We also hear other sounds: the creaking and rumbling of the bells’ ponderous apparatus, perhaps; a brittle crepitation like rain or scurrying or the turning of hymn-book pages by themselves; a melancholy drone as if from a ruined harmonium.

Who are the bells summoning? The deities invoked by this music are not quicksilver Hermes or fleet-footed Artemis, but rather chthonic Saturn or sable Persephone. You stop at an English village with its Black Horse inn and you look up at the tower of the medieval church standing on a great oval mound at the end of the High Street. The weather vane is pointing north.  
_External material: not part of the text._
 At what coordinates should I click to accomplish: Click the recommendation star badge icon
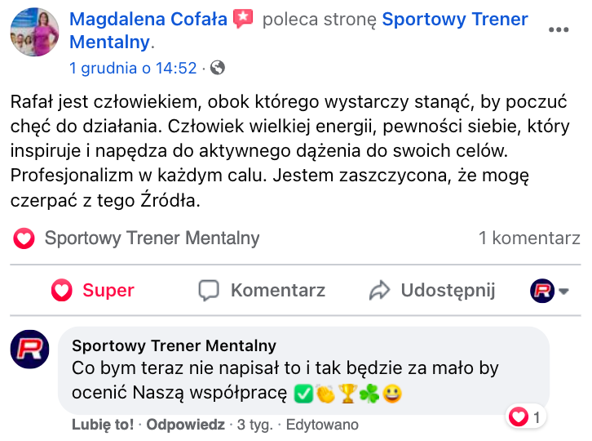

You enter through the lych gate and follow the way through the yew alley to the arched door, and inside you find that the church you thought you knew, with its out-of-tune singing and flower-arranging rota and raffles and tombolas and absent-minded antiquarian parson, that church has become a Temple of the Underworld.

The second piece on the album, ‘Kang Ling’ is “based on samples from a recording given to [the composer] after a fund-raising event at the much-missed Embassy of Free Tibet in London UK, sometime in the mid-1980s’.

The album is available for download or limited edition CD (only a few copies left) on the Slow Tone Collages label, and includes artwork combining courtly portraiture with Surrealist imagery.  

(Mark Valentine)

Thursday, September 22, 2022

'With The Great God Pan in Whitby'

The Irish literary magazine Poetry Bus edited by Collette O’Donoghue and Peadar O'Donoghue bears on its masthead a Mark E Smith quotation: “If you’re going to play it out of tune, then play it out of tune properly.”

The latest issue, Poetry Bus 10, includes my 16-line poem 'With The Great God Pan in Whitby'. This was inspired by one of the memorable occasions of the original Arthur Machen Society, a weekend in the North Yorkshire harbour town when Mark E Smith, singer and songwriter with The Fall, joined us, with his girlfriend. We met at The Angel, where Machen had stayed, and explored other places associated with his visit.

MES was a keen Machen fan and wanted to hear about the Welsh writer’s stay there during the First World War, as a reporter investigating rumours of suspicious activity on the cliffs. There was nothing in the reports, but instead Machen filed pieces for his paper, the Evening News, on ‘Wonderful Whitby in the Moonlight’, and on the town’s famous trade in jet jewellery. The stay also inspired his atmospheric story ‘The Happy Children’.

The poem recalls some of the, er, interesting incidents of this Whitby encounter with MES. 

This well-designed paperback offers 55pp of contemporary poetry from a diverse international line-up.